In Guillemin&Pollack, the notions of smooth maps between manifolds and smooth maps from an arbitrary subset to a manifold are defined. However in the problem sets, the term "smooth on $\mathbb{R}^{k}$" is used. What does this mean? In other words, I am unsure what the domain and codomain are of such a map.
More context: We have the definitions
- A mapping $f$ of an open set $U\subset \mathbb{R}^{n}$ into $\mathbb{R}^{m}$ is called smooth if it has continuous partial derivatives of all orders.
- A map $f:X \to \mathbb{R}^{m}$ defined on an arbitrary subset $X$ of $\mathbb{R}^{n}$ is called smooth if it may be locally extended to a smooth map on open sets.
And the problem in question: If $k$<$l$ we can consider $\mathbb{R}^k$ to be the subset {$(a_{1},...,a_{k},0,...,0)$} in $\mathbb{R}^l$. Show that smooth functions on $\mathbb{R}^k$, considered as a subset of $\mathbb{R}^l$, are the same as usual.
A map which is "smooth on $\mathbb{R}^k$" is a smooth map with domain $\mathbb{R}^k$. More generally, a map "on" a set is a map whose domain is that set. The codomain is not specified if you say "smooth on $\mathbb{R}^k$" and nothing else.

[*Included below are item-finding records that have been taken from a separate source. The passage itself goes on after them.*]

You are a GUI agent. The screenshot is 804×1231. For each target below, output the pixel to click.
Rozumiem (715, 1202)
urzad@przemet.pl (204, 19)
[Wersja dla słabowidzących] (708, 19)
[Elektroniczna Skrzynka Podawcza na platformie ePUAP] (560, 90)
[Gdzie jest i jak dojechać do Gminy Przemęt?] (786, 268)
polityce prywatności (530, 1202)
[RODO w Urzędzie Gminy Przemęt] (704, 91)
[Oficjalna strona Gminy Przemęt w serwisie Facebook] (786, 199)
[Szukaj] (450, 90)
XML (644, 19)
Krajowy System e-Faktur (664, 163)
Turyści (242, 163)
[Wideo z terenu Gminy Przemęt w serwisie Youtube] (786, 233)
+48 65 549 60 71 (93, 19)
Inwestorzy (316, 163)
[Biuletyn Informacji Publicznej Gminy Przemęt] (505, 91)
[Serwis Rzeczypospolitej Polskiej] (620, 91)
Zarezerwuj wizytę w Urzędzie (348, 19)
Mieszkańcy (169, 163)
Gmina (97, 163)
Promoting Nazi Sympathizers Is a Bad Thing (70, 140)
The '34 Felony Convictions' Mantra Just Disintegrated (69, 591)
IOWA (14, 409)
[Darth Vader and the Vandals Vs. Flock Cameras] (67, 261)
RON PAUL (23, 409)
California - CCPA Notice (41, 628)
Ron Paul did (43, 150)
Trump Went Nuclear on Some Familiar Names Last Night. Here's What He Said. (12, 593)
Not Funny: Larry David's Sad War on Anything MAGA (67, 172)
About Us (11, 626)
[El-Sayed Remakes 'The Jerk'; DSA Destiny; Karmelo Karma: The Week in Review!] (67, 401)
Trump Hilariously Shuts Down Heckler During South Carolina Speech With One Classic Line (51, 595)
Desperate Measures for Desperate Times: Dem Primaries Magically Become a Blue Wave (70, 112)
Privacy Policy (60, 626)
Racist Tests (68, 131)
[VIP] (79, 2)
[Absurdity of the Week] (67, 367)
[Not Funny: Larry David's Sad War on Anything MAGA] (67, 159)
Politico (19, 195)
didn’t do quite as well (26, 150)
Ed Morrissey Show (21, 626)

If you refer to a "smooth function on $\mathbb{R}^k$", that would typically mean a smooth map $\mathbb{R}^k\to\mathbb{R}$ (more generally, "functions" on a space are usually maps to the "base field" which may be $\mathbb{R}$ or $\mathbb{C}$ or something else depending on context). Otherwise, you'll have to figure out the codomain from context or other words that are used.